MosaicDoes this mean that individuals may combine a potpourri of ideas and approaches to initiate recovery and that these critical ingredients may change over time? Does this mean that people may initiate recovery within one framework of recovery but migrate to another framework to sustain recovery? Does this mean that some people may simultaneously use two or more frameworks of recovery, e.g., co-attendance at 12-Step meetings and SMART Recovery meetings? Does this mean that some people may initiate recovery without addiction treatment, but later seek professional help to enhance their emotional and relational health? Does this mean that the person using needle exchange services today may in the future be sponsoring others in Narcotics Anonymous? Does this mean that people may concurrently or sequentially combine addiction medications with participation in abstinence-based treatment and mutual aid? Does this mean that one’s secular, spiritual, or religious orientation may change, sometimes quite dramatically, over the course of recovery? YES, it means all of these and far more. As my friend Richard Simonelli suggests, these support options are best conveyed, not as a straight line of menu options, but as resources on the perimeter of the circle of our lives—resources that remain available to us if and when we need to draw on them.
Long-term recovery involves a rebirthing and assertive reconstruction of one’s life across multiple zones: physical, cognitive, emotional, relational, and spiritual health—all unfolding and evolving across the stages of life and within one’s unique personal responsibilities and aspirations. Achieving such reconstruction over time and maintaining balance within and across these zones is for some people far closer to improvisational jazz than to playing scored music written by one’s predecessors.
None of us are in a position to judge how others negotiate this process. We can only share what has worked for us and how what has worked for us has changed over time and circumstances. As a healing community and network of professional helpers and recovery researchers map long-term pathways and styles of recovery, we must not forget those whose recovery experiences do not fit within the boxes we have crafted to depict such varieties of recovery experience. Those outliers are also part of the recovery community, and their idiosyncratic stories must also be heard and celebrated. Many find recovery within a well-trod path, while others find recovery on the road less traveled. Still others will find recovery where no one has traveled before. Such differences do not need to be cast into categories of superiority and inferiority. All progressive movements toward and within recovery are cause for celebration–no matter how different the journey from our own.

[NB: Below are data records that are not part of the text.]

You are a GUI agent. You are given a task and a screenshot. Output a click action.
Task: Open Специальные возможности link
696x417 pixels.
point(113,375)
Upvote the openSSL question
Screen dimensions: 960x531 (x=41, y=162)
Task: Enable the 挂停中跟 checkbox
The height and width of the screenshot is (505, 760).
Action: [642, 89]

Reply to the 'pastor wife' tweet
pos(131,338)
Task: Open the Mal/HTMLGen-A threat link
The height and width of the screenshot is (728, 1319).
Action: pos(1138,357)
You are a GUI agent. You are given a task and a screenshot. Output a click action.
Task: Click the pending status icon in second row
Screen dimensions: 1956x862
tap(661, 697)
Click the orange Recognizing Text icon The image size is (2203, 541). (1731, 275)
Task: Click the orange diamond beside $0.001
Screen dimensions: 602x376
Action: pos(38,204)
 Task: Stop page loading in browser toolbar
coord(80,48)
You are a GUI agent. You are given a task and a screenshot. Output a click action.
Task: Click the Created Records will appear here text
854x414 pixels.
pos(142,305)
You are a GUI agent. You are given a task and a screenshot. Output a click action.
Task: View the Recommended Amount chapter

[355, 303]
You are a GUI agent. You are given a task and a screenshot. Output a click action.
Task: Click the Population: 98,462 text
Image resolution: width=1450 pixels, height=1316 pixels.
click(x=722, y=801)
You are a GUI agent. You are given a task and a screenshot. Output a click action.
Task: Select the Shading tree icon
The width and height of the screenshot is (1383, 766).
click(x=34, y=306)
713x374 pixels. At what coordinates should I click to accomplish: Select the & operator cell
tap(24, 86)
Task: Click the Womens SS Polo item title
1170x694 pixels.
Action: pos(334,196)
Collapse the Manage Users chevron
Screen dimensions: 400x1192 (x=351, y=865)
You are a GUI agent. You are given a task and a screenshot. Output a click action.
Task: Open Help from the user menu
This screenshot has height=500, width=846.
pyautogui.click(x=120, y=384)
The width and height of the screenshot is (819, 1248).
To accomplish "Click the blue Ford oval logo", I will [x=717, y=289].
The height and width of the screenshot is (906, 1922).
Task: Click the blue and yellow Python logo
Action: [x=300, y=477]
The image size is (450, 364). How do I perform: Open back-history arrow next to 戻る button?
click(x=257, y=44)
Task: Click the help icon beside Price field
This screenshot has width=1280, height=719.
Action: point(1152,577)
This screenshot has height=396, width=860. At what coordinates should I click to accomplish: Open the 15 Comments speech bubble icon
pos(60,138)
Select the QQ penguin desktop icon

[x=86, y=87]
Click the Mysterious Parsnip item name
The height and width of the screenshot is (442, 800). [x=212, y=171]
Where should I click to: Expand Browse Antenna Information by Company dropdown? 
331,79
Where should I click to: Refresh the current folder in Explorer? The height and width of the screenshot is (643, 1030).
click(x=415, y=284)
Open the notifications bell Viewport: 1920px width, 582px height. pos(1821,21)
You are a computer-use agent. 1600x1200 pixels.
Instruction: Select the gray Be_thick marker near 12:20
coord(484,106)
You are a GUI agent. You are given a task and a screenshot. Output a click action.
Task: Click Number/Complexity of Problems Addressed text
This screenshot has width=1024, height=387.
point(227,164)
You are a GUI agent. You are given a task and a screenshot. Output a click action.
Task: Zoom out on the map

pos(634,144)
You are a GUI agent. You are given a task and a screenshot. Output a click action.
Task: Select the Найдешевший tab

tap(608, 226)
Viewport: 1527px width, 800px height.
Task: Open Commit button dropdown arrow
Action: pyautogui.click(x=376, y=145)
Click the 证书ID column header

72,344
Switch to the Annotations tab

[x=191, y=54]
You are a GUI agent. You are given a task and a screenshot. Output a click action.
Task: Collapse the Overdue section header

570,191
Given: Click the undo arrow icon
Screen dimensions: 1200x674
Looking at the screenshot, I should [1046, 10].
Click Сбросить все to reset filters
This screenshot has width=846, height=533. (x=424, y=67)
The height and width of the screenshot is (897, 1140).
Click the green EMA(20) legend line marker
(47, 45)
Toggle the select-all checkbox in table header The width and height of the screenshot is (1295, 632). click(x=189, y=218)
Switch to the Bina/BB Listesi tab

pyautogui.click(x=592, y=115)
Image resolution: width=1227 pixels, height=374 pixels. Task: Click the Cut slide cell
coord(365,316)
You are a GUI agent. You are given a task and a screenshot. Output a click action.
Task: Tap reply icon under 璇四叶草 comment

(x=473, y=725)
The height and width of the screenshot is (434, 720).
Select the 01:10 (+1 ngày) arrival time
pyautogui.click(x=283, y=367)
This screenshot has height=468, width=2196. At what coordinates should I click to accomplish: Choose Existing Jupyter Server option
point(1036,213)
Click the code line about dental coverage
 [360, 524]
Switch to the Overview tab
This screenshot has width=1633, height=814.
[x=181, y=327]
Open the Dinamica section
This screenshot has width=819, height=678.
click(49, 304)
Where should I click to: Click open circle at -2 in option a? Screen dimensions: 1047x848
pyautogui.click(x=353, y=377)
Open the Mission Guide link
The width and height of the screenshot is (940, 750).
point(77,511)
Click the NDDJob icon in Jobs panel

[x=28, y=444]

A shared experience of addiction is a hollowing out of self, with the resulting sense of extreme emptiness, disconnection, and resulting sense of extreme isolation. How people authentically fill that emptiness and forge new social and intimate connections constitutes the essence of a highly variable healing process. Such varieties are indeed a cause for celebration. As the recovery advocacy movement declares: Recovery by any means necessary under any circumstances.